Twenty-eight PhD students and early career scientists from Australia and New Zealand last week converged on Strathgordon for an intensive workshop in ocean modelling, taught by expert model developers from around the world.
But unlike most workshops of this kind, this one was organised by the students, for the students.
“We recognised a gap in our own training,” said co-organiser Ole Richter, who organised the event along with fellow PhD students Wilma Huneke and Madi Rosevear from IMAS.
“Ocean models distil scientists’ best understanding of the ocean in a set of mathematical equations.
“They allow scientists to solve those equations on computers,and evolve them over time to make predictions about the future,” he said.
But the models are complicated: there’s a lot in there.
“We want to be able to develop and improve the models, not just use them,” co-organiser Wilma Huneke said.
“The principal lecturer, Stephen Griffies, literally wrote the book, or at least a book, on this topic, and he’s a developer of one of the most popular ocean models in the world.
“To say we were excited to learn from him would be an understatement.”
Co-organiser Madi Rosevear said a secondary goal of the school was to create a close and productive community of young ocean modellers in Australia.
“That was the motivation behind the remote location,” she said.
“We’re preparing for a huge challenge.
“The ocean is part of the climate system.
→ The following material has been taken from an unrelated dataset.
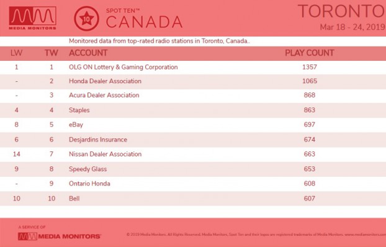This screenshot has height=247, width=386.
Task: Click the eBay account name
Action: tap(76, 125)
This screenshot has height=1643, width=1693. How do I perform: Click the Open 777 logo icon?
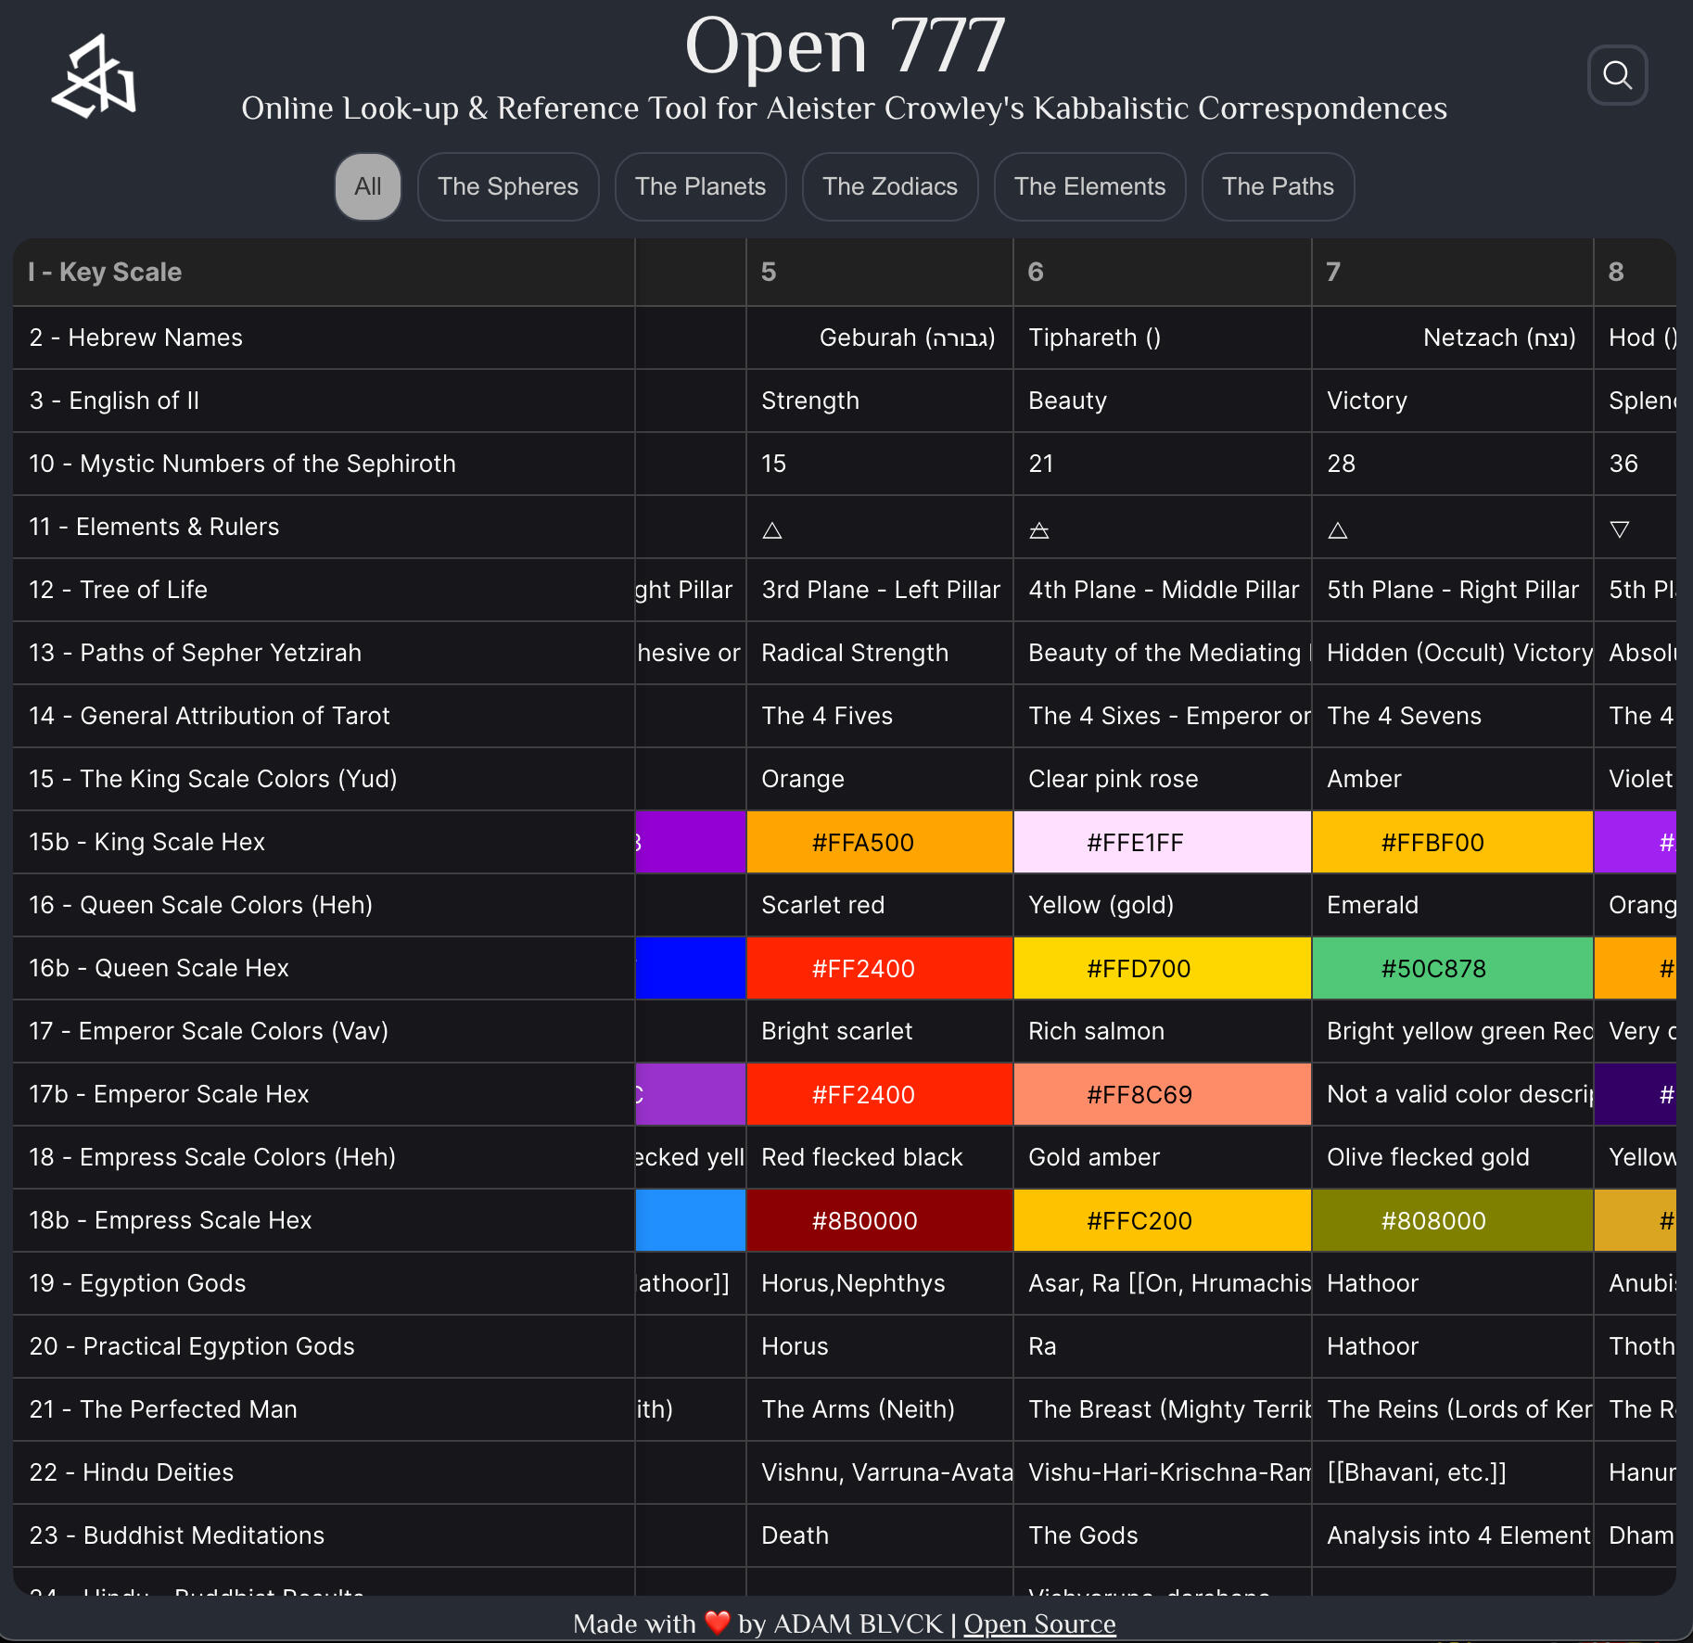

Changing temperatures, winds, sea ice cover, freshwater runoff from land… all of these have a huge influence on the ocean, and vice versa.
“Good models of the ocean, and our ability to ask good questions with them, will be integral to our ability to mitigate and adapt to a changing climate,” Ms Rosevears said.
The students obtained funding from the ARC-funded Antarctic Gateway Partnership, the Centre for Climate Extremes, ACE CRC and IMAS to hold the workshop and bring the lecturers to Tasmania.